Nicholas Tatonetti, Columbia University - Friday June 19, 2015
- Friday February 27th at 11 am (Li Ka Shing Center, Room 130)
Olivier Gevaert, Center for Biomedical Informatics Research, Stanford Unviersity
Pancancer Analysis of DNA Methylation-Driven Genes
- Aberrant DNA methylation is an important mechanism that contributes to oncogenesis. Yet, few algorithms exist that exploit this vast dataset to identify hypo- and hyper-methylated genes in cancer. We developed a novel computational algorithm called MethylMix to identify differentially methylated genes that are also predictive of transcription. We apply MethylMix to twelve individual cancer sites, and additionally combine all cancer sites in a pancancer analysis. We discover pancancer hypo- and hyper-methylated genes and identify novel methylation-driven subgroups with clinical implications.
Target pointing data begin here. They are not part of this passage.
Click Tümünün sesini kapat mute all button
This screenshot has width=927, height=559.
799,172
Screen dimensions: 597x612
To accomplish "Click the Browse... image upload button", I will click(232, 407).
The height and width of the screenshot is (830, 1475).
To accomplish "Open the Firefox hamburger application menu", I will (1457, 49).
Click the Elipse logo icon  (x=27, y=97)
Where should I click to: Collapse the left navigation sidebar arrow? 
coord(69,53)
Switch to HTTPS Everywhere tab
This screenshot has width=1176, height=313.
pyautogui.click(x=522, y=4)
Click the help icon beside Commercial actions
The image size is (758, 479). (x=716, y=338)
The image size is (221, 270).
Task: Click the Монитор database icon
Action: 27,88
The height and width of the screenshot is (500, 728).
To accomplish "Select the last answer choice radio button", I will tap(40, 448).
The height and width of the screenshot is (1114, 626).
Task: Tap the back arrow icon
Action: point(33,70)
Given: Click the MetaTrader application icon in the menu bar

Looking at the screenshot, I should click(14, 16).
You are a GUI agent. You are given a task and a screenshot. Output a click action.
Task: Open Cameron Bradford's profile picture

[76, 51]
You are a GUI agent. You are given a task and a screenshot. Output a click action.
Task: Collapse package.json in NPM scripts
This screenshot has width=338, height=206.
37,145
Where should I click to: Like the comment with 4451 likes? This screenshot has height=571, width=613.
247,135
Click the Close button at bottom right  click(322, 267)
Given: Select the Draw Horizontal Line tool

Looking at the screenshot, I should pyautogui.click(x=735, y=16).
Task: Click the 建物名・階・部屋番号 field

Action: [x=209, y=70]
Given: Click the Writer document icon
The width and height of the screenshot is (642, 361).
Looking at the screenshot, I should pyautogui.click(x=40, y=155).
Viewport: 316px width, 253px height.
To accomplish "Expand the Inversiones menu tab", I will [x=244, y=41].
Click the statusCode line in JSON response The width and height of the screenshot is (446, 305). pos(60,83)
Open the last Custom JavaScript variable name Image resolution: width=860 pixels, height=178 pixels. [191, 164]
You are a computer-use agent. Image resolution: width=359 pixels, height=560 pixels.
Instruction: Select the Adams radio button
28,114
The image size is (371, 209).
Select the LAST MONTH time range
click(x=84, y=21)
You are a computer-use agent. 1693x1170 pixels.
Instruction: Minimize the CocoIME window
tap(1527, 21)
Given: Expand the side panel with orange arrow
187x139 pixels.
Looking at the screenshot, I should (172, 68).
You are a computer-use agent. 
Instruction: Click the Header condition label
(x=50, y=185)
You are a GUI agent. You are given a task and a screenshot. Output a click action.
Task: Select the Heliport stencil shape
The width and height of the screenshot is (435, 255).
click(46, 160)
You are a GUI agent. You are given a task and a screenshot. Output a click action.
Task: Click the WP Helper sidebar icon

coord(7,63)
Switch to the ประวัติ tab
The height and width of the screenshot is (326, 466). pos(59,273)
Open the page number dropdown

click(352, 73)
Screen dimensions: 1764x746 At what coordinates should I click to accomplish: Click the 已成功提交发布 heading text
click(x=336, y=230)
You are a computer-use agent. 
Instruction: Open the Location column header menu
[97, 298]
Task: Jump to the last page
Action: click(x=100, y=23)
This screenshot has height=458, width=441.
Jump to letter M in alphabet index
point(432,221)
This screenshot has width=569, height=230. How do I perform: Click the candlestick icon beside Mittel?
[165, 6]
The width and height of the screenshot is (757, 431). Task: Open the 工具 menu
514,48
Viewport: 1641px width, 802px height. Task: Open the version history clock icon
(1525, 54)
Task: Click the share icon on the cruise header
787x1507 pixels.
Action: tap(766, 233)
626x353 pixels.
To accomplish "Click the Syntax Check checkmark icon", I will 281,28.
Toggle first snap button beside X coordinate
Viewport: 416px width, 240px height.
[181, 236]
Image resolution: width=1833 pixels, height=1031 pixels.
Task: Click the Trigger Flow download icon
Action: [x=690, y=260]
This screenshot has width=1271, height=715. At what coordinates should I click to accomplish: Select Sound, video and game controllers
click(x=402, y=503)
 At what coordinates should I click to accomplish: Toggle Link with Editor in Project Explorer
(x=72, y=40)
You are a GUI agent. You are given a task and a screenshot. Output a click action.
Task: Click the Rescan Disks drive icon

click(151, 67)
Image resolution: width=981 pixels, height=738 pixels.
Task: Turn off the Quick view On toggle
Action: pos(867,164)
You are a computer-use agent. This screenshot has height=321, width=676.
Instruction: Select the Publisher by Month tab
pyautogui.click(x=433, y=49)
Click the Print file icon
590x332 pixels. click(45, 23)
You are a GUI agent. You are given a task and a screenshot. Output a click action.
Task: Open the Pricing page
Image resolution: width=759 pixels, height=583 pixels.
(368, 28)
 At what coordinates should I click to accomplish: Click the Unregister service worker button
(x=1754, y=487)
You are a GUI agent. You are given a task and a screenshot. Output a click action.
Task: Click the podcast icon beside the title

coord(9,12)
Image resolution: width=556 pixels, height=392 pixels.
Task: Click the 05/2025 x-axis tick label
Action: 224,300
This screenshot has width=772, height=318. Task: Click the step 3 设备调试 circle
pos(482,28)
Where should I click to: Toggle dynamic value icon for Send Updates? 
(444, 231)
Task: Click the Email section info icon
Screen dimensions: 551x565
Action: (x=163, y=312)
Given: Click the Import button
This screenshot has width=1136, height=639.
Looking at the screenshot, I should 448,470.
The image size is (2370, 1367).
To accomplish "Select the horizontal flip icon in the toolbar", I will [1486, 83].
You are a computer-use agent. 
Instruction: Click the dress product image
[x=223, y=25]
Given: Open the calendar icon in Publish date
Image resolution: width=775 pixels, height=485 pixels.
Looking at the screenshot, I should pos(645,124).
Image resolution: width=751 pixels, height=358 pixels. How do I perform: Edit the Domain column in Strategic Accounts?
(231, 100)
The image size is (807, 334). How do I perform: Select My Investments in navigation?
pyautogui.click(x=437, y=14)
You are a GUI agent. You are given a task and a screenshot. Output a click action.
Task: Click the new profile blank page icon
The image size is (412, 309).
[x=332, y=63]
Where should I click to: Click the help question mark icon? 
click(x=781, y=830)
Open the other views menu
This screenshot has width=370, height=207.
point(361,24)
MethylMix analysis on combined cancer sites reveals ten pancancer clusters reflecting new similarities across malignantly transformed tissues.
- Friday January 23rd at 11 am (Li Ka Shing Center, Room 130)
Sheng Zhong, Jacobs School of Engineering, UC San Diego
Single Cell Analysis of Cell Fate Decisions
- It remains an open question when and how the first cell fate decision is made in mammals. Using deep single-cell RNA-seq of matched sister blastomeres, we report highly reproducible inter-blastomere differences among 10 2-cell and five 4-cell mouse embryos. Inter-blastomere gene expression differences dominated between-embryo differences and noise, and were sufficient to cluster sister blastomeres into distinct groups. Dozens of protein-coding genes exhibited reproducible bimodal expression in sister blastomeres, which cannot be explained by random fluctuations. The highly correlated gene pairs at the 4-cell stage overlapped with those showing the same directions of differential expression between inner cell mass (ICM) and trophectoderm (TE). These data substantiate the hypothesis of inter-blastomere differences in 2- and 4-cell mouse embryos, and associate these differences with ICM/TE differences. In addition, we initiated a class of statistical methods that simultaneously infer spatial and temporal groupings. Such methods explicitly model the time dependencies of clustering indices over time. Our method inferred three genes to be associated with the earliest cell fate decision, which was corroborated by experimental validations.